Saturday 27 July 2013

Suburban Tudor Postscript: Wolsey and 'Mrs" Wolsey's boy in Willesden

Before Cardinal Wolsey was a cardinal he was an 'almoner' and nominally should have been celibate. Instead he had what I didn't know is termed a 'non-canonical marriage'.  His wife/lover/mistress/partner was called Joan Larke. She was born in around 1490 in Yarmouth in Norfolk. Her father was either an innkeeper from Thetford or a 'gentleman' from Huntingdonshire.

Joan Larke lived with Wolsey in Bridewell and they had two children: Thomas Wynter and Dorothy Clancey.

Dorothy was adopted and then 'placed' in the Shaftesbury Nunnery, where she became a nun. She received a pension from Thomas Cromwell (see Hilary Mantel!) when her religious house was dissolved.

Thomas went to live with a family - I love this - in Willesden, which was then a village. It was a place of pilgrimage due to the presence of two ancient statues of the Virgin Mary at the Church of St Mary. One of these statues is thought to be a Black Madonna, which was insulted by the Lollards, taken to Thomas Cromwell's house and burnt in 1538 on a large bonfire of "notable images" including those of Walsingham, Worcester and Ipswich. There was also a "holy well" which was thought to possess miraculous qualities, particularly for blindness and other eye disorders.

(The Willesden I knew was an industrial suburb with a 'tech' (a technical college) which offered students  a way of getting 'technical' qualifications if they had been to a 'Sec Mod' or hadn't stayed on at grammar school to do their 'O-levels'. As a young person in the 1950s,  the most important thing about Willesden was Willesden Junction where British Rail trains co-existed with tube trains. There was a point at which that was exciting: hundreds of railway lines. Brilliant.

I'll pause for a moment and think about Wolsey's non-canonical wife, a young chap (their son) going off to the village of Willesden where there is a religious cult - or several, including a pagan one and let it merge with the railway lines of Willesden Junction. )

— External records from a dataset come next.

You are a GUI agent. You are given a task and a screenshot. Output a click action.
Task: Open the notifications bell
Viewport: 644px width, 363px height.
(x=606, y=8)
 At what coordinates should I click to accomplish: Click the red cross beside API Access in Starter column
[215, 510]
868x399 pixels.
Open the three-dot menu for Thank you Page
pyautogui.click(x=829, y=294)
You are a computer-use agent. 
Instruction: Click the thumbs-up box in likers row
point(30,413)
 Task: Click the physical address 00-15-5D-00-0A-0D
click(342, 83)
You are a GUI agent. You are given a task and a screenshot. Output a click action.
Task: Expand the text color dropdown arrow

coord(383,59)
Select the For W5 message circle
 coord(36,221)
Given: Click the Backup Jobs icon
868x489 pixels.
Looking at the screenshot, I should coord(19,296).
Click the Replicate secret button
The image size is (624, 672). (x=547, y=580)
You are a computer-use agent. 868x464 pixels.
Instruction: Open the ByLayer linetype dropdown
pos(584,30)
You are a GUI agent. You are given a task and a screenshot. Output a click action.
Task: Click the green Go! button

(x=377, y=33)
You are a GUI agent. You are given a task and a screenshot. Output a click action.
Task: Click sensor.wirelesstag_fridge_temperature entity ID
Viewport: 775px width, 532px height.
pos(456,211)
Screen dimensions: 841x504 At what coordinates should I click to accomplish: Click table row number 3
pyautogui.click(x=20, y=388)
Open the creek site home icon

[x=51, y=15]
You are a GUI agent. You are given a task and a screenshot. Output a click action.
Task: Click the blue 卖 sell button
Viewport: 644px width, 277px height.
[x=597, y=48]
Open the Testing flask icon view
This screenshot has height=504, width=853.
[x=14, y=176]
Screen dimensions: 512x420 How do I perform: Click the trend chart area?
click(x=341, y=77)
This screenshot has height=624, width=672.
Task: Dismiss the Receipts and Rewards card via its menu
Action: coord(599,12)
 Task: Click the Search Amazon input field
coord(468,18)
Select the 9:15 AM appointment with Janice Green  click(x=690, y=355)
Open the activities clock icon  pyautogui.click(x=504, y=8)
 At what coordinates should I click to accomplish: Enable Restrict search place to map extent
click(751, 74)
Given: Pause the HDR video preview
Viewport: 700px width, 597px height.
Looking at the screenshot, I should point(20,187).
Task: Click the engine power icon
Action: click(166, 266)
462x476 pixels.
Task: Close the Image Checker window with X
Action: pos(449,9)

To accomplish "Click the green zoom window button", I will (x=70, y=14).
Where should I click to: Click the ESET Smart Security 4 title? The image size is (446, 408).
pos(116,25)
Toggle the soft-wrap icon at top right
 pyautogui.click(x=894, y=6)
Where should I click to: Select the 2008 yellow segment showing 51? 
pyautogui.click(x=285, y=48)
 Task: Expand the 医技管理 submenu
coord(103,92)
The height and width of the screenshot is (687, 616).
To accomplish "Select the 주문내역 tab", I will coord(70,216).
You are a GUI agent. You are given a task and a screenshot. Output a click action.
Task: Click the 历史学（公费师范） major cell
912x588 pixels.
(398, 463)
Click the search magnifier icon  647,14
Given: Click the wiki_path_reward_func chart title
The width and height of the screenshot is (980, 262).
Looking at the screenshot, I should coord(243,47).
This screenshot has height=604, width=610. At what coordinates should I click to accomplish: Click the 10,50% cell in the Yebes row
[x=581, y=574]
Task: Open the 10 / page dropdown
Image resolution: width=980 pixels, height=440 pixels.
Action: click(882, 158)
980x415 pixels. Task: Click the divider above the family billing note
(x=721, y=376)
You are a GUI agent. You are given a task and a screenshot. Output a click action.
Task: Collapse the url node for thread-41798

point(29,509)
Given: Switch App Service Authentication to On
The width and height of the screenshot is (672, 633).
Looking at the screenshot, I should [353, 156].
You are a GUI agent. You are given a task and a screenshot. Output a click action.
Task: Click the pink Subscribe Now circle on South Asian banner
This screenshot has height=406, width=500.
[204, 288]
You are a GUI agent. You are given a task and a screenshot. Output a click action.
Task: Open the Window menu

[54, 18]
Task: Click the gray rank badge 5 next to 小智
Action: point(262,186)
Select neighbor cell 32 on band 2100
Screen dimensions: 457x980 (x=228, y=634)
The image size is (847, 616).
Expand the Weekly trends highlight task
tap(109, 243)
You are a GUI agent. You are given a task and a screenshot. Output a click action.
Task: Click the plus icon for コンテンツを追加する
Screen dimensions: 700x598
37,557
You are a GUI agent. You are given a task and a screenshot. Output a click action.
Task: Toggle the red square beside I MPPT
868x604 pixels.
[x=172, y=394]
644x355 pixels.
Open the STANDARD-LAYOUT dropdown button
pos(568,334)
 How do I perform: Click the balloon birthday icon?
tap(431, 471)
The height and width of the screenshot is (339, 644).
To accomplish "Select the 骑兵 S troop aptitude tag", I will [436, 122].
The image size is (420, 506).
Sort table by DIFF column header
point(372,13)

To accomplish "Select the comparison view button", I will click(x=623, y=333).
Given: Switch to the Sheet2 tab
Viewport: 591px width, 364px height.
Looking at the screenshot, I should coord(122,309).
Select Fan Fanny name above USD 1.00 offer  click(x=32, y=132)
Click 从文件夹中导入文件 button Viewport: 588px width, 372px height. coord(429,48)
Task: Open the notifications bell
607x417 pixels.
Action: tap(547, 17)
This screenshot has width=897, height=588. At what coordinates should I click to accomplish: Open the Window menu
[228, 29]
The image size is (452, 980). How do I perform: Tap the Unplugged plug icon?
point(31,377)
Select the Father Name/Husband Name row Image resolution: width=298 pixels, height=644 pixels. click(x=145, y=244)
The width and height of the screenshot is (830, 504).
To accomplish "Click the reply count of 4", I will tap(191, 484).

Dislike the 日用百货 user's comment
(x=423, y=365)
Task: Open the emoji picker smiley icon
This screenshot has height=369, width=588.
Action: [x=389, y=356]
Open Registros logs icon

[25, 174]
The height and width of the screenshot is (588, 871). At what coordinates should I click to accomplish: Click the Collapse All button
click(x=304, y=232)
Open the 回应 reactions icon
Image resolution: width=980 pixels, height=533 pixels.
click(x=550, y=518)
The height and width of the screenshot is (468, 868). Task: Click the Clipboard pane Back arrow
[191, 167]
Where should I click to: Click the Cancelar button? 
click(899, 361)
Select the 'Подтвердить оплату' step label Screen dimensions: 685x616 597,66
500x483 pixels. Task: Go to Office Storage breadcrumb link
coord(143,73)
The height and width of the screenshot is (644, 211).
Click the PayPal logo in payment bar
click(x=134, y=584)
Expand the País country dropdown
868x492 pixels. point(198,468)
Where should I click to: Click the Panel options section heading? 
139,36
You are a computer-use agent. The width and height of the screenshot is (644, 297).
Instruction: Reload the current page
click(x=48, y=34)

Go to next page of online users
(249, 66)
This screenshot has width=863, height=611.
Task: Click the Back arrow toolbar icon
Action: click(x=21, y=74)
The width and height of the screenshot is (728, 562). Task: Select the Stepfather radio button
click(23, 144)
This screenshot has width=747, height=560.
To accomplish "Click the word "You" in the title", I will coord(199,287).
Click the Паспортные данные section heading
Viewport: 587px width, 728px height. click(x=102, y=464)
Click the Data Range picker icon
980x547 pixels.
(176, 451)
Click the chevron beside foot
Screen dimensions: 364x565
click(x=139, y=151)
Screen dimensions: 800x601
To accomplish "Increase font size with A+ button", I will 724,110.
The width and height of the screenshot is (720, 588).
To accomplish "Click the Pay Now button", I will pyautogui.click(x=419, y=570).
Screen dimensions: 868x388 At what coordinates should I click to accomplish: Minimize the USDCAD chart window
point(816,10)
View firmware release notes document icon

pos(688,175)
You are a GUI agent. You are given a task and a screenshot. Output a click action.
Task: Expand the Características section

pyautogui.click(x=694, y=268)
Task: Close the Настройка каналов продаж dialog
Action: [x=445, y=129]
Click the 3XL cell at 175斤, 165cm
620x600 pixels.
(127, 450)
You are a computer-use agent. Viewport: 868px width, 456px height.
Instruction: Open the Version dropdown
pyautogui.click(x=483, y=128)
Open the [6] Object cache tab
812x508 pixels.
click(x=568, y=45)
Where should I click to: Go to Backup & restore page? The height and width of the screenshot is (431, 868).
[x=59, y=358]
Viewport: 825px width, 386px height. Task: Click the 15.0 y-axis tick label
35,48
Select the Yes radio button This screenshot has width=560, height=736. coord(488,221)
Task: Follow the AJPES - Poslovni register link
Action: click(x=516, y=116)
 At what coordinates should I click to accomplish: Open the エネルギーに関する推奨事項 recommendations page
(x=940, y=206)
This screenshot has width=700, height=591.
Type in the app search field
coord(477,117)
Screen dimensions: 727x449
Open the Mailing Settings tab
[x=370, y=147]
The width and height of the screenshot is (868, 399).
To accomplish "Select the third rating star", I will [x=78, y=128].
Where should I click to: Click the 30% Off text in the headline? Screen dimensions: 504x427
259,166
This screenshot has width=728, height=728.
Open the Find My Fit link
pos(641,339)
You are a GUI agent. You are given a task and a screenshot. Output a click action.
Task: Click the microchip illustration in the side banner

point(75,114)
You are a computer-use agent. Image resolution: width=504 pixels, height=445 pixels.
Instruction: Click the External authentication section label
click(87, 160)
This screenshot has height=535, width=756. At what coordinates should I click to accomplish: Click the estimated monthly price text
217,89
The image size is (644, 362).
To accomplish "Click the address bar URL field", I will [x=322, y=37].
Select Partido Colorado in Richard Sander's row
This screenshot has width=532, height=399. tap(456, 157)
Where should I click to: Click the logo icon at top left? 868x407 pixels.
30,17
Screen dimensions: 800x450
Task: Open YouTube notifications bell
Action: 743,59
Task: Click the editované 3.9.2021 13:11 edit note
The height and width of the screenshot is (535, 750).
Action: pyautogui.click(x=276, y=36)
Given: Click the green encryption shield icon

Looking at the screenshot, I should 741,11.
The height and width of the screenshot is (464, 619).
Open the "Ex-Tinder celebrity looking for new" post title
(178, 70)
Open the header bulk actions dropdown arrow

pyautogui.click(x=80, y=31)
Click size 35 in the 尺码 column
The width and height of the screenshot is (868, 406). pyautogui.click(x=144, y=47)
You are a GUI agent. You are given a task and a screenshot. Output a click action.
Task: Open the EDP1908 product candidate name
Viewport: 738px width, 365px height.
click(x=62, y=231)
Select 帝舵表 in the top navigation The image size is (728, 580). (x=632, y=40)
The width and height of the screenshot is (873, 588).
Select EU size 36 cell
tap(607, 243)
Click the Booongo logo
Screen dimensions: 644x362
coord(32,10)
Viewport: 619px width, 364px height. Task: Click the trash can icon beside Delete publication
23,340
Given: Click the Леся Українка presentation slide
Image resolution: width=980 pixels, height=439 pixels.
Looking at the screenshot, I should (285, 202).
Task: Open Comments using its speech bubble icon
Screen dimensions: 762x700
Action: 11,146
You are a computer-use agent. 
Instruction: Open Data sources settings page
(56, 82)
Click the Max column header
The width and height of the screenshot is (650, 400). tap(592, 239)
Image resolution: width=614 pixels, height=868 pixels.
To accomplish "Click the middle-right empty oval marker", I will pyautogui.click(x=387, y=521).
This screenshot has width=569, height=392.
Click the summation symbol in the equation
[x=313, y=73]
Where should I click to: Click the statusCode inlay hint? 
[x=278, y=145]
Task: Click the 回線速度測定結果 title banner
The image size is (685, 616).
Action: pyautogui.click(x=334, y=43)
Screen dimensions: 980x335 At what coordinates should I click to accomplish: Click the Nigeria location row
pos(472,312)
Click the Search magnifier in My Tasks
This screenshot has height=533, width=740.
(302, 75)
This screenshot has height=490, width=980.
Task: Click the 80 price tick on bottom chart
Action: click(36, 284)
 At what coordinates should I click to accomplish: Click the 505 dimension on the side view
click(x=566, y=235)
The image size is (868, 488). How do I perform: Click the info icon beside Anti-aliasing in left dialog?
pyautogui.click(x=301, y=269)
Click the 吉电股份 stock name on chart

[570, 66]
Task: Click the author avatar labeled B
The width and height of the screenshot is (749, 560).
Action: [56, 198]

Sometime after Wolsey's arrest and death in November 1530, Thomas Wynter went to study at the University of Padua, at the King's expense. When he returned to England penniless in about 1535, he was financially assisted by Queen Anne Boleyn, Wolsey's former adversary.

As Wolsey continued to rise swiftly and prominently in the Church and government, eventually becoming Bishop of Lincoln, Archbishop of York, a cardinal, and Lord Chancellor of England, Joan became an embarrassment to him.

(I bet she did.)

In 1519, he arranged her marriage to George Legh, of Adlington Hall, Cheshire, (is that how it was done? Amazing.) and provided her dowry.

Wolsey would later assist the Leghs in a property dispute.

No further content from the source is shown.